**REQUIRED ACTION A:** According to the passage on dental funding and tooth decay, how much does the National Health and Hospitals Reform Commission want to spend each year on basic dental services?
**REQUIRED ACTION B:** Resume the commentary on sugar and tooth decay, carrying it on directly after its final sentence.

**STUDY TEXT:**
_ _ _ _ _
An overwhelming theme is that prevention is better than cure. So it’s a bit odd that the single biggest cost in the whole thing (and the only item with a specific funding proposal) is actually 100% cure and 0% prevention. The National Health and Hospitals Reform Commission want to spend $3.6 billion per year on basic dental services. The money will come from a 50% increase in the Medicare levy paid by every ‘working family’.

Dental services are primarily consumed fixing damage done by tooth decay. And the cause of tooth decay is established beyond any shadow of a doubt. There aren’t many occasions when Nestle, Coca-Cola and the World Health Organisation find themselves in complete agreement on a health issue, but this is one of them. Tooth decay is caused by the consumption of sugar.

Preventing a disease is rarely as easy or as obvious as halting the consumption of a single consumer substance. It’s even rarer to have everybody (even the people who make a fortune from selling it) agree that it does in fact cause the disease. The only other example I can think of is tobacco (yes, Big Tobacco did eventually agree). All of which makes me wonder why the medical and political responses to lung cancer and tooth decay are so very different.
_ _ _ _ _
**SUPPLIED MATERIAL:**
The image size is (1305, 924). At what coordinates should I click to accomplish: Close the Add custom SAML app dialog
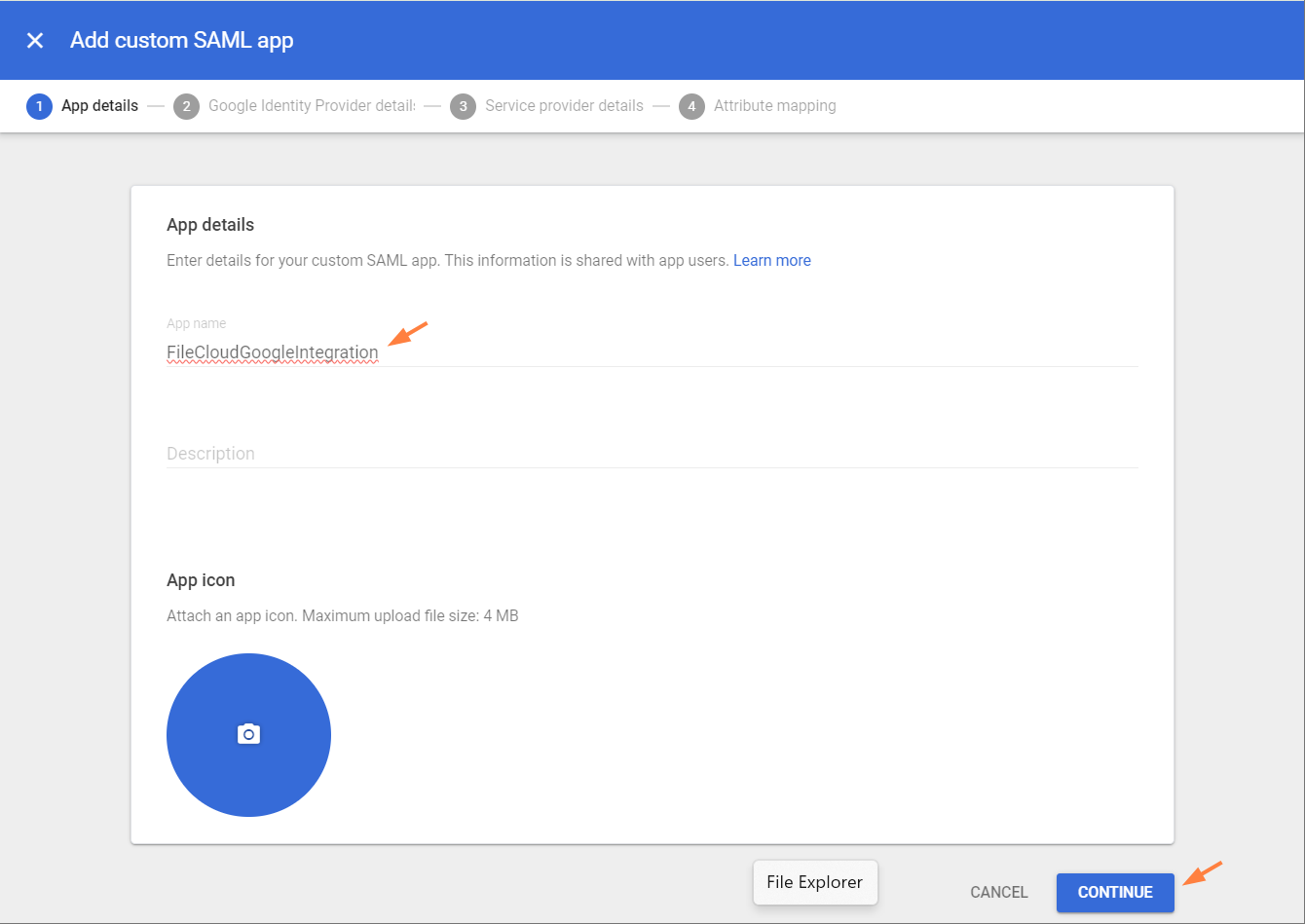[35, 40]
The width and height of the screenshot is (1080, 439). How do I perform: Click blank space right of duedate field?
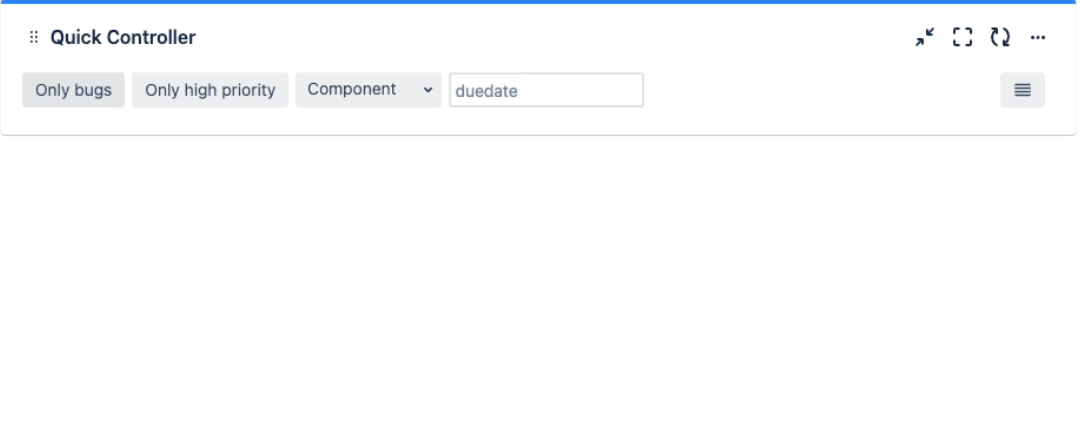pos(820,90)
_ _ _ _ _
**TASK OUTPUT A:** $3.6 billion per year.

**TASK OUTPUT B:**
We actively try to prevent people commencing consumption of tobacco. If they are foolish enough to do it anyway, we tax them into submission instead. The taxes raised vastly exceed the health costs of treatment and go to benefiting the whole community. Imagine our response to tobacco if it was the same as the proposed response to sugar. We’d be handing our kids a ciggy, resigning ourselves to the inevitability of them eventually needing extensive treatment for lung diseases and jacking the medicare levy up to cover the costs.

Since everyone is in wild agreement that the cause of tooth decay is sugar, why are we not acting to restrict its consumption? Why are we not doing anything to convince people to think twice before shoving it in their gob? Why are we prepared to mutely accept the damage it does and raise taxes to pay for it?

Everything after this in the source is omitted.